I present to you, an extremely cool project me and a friend are working on. Obtaining high quality photography and video from any angle, over any terrain, at low or mildly high altitudes. I pilot the chopper and my partner is the photographer/editor and operates the 2 axis camera mount. We are still gathering video footage for our promo-videos so I can only show you pictures for now, but I will definitely update this thread as this rig is capable of so many different things.

Music relation: There are a ton of possibilities and hopefully still a big market for this kind of work, but at some point, when our band films a music video, this rig will surely be used. Just imagine the footage. Also we would love to fly over and film an outdoor music event, so if anyone is interested or knows someone who knows someone that would allow this at an outdoor venue, lol let me know, it would be incredible.

Here are some pictures of the heli and a few of the real estate job's we have done.


----------



## krypter (Apr 27, 2011)

Dude thats awesome! 

Tell me more about the rc heli.....

We were talking about maybe building one at work but neither of us knew much about them....


----------



## TheSixthWheel (Apr 27, 2011)

Holy crap, that's awesome. What's a heli like that worth? What does it weigh, including the camera?


----------



## zephyrkillz (Apr 27, 2011)

krypter said:


> Dude thats awesome!
> 
> Tell me more about the rc heli.....
> 
> We were talking about maybe building one at work but neither of us knew much about them....



Thanks! Its a slightly modified align trex 600e. Its equiped with helicommand (stabilization and positioning system). Its powered by 1 22.2v 5000mah lithium polymer battery, I usually run it around 5-6min per battery. The tx/rx I'm using is a 2.4GHz spektrum dx7. Here is the wiki page on the trex kits: T-Rex (RC helicopter) - Wikipedia, the free encyclopedia. 

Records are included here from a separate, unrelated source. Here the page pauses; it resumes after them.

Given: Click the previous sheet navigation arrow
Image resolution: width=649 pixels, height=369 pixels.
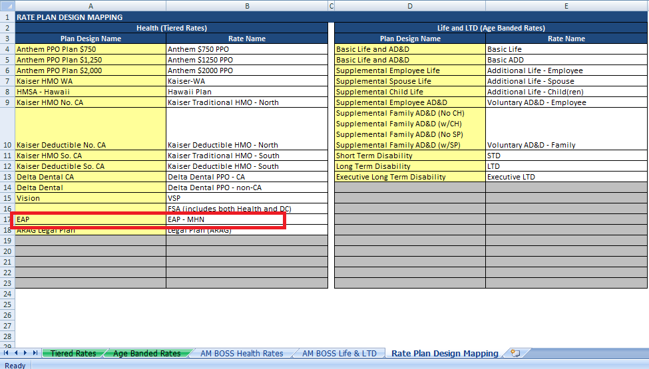Looking at the screenshot, I should pyautogui.click(x=16, y=353).
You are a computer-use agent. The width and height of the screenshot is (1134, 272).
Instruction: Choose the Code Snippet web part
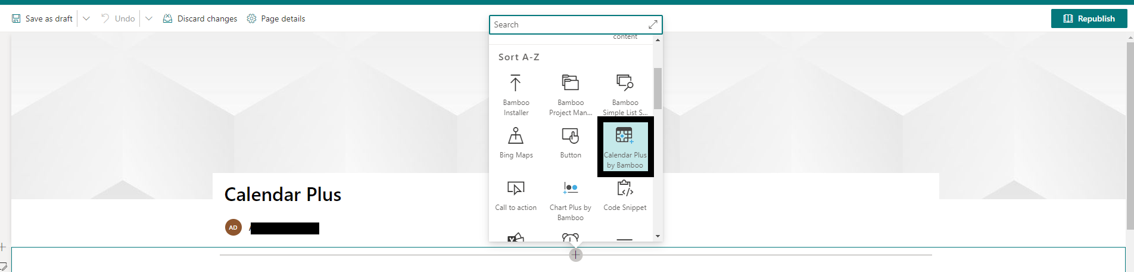pyautogui.click(x=625, y=196)
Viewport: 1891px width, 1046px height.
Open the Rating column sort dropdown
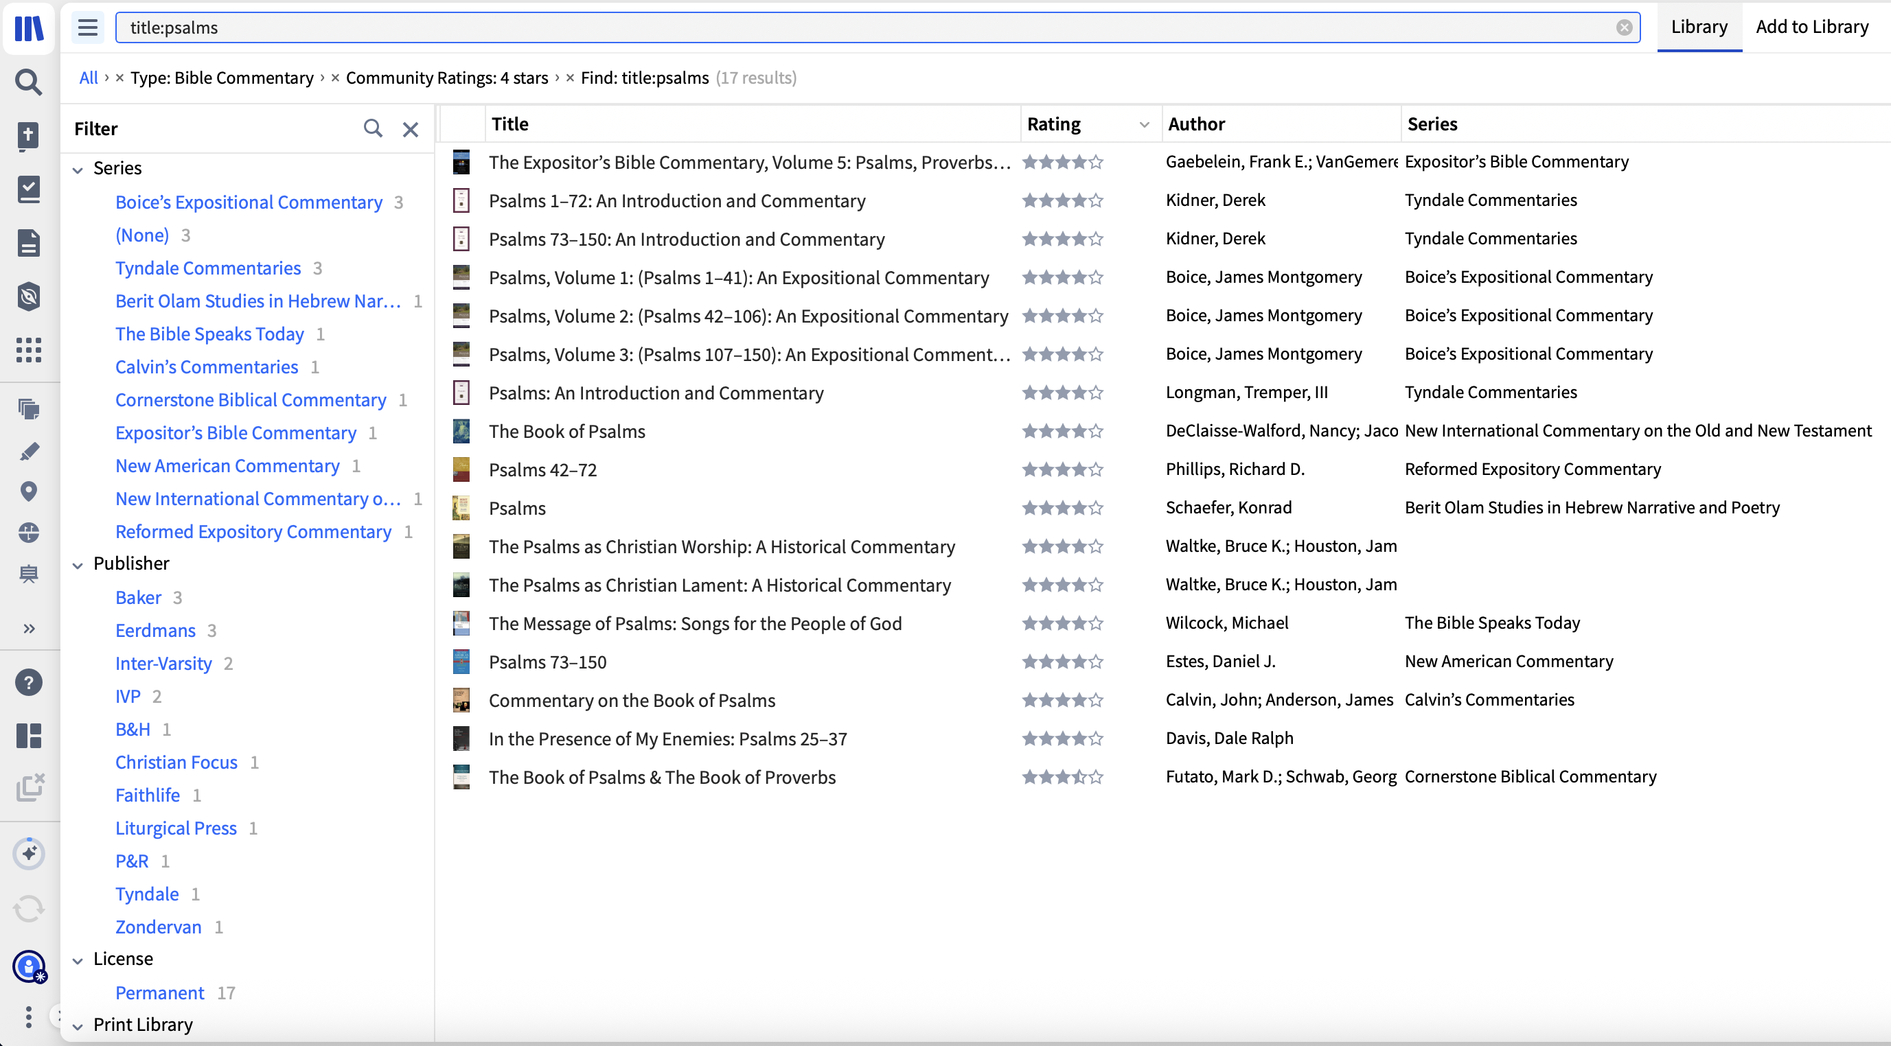(x=1144, y=125)
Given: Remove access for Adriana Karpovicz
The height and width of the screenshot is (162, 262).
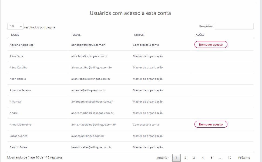Looking at the screenshot, I should [211, 45].
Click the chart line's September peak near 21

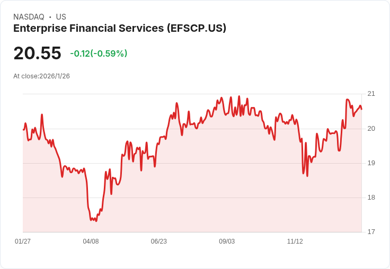(239, 96)
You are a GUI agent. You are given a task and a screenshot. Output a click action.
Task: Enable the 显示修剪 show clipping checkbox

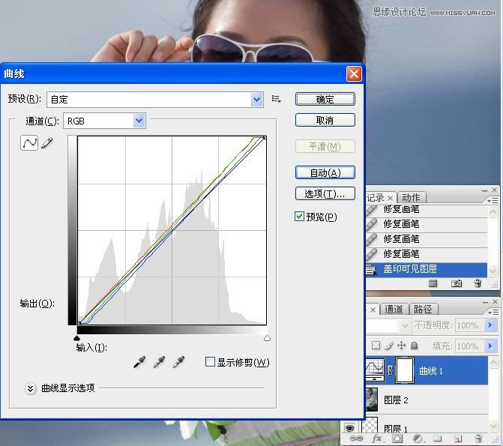211,362
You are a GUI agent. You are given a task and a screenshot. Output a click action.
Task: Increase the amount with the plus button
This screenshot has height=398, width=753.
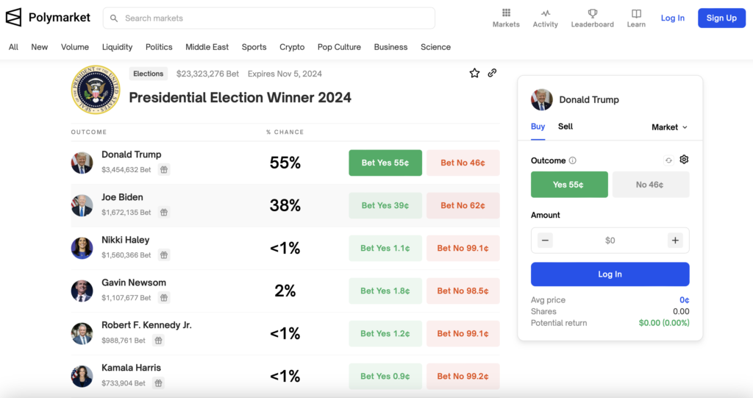675,241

Sometimes you'll be able to buy completely built used heli's, but I would recommend buying a kit and building everything yourself, that way your able to learn all the parts in and out, especially learning to fine tune and setup the heli. Flying is exciting but can be nerve wracking at times lol, its really a matter of being confident and comfortable. I spend as much time on a simulator as I can. There are also tons forums that are filled with help and tips.


----------



## zephyrkillz (Apr 27, 2011)

TheSixthWheel said:


> Holy crap, that's awesome. What's a heli like that worth? What does it weigh, including the camera?



Thanks dude, the heli itself is worth around $1,000 add the camera and camera mount, batteries, helicommand(stabilization) and tx/rx its about $4,000 flying around in the air. It was just under 10 pounds the last time I weighed it.


----------



## Jontain (Apr 28, 2011)

That is so awesome, I'd want a damn good RC helicopter pilot to fly that with my camera equipment attached!

Damn cool project man!


----------



## Mindcrime1204 (May 5, 2011)

Hella cool pics/project!

You sold those houses or worked on em?

Or do you mean real estate jobs as another way of saying fly overs, lol? 

sorry for being nosey 

as you've mentioned, photographing an outdoor music event would be wicked cool!


----------



## Guitarman700 (May 5, 2011)

I want that house in the 2nd pic. Holy crap.


----------



## zephyrkillz (May 6, 2011)

Mindcrime1204 said:


> Hella cool pics/project!
> 
> You sold those houses or worked on em?
> 
> ...



Thanks, we are actually contracted by a real estate photographer, so we just go out at take the aerial shots. Its cool because some of the shots are not event possible with a boom or camera mast.


----------



## zephyrkillz (May 11, 2011)

First video reel!

Videos Posted by Altitudes Aerial Photography and Video: Promo Reel [HD] | Facebook


----------



## gregmarx7 (May 15, 2011)

This is so unbelievably cool. I picked up a new rc heli the other day, but this thing totally kills it. haha


----------



## zephyrkillz (May 31, 2011)

3d camera upgrade!


----------



## GATA4 (Sep 19, 2011)

zephyrkillz said:


> 3d camera upgrade!



The water is so still in that picture with the boat that it looks like they are in the sky, not the water


----------



## Fred (Sep 19, 2011)

Bad. Ass.


----------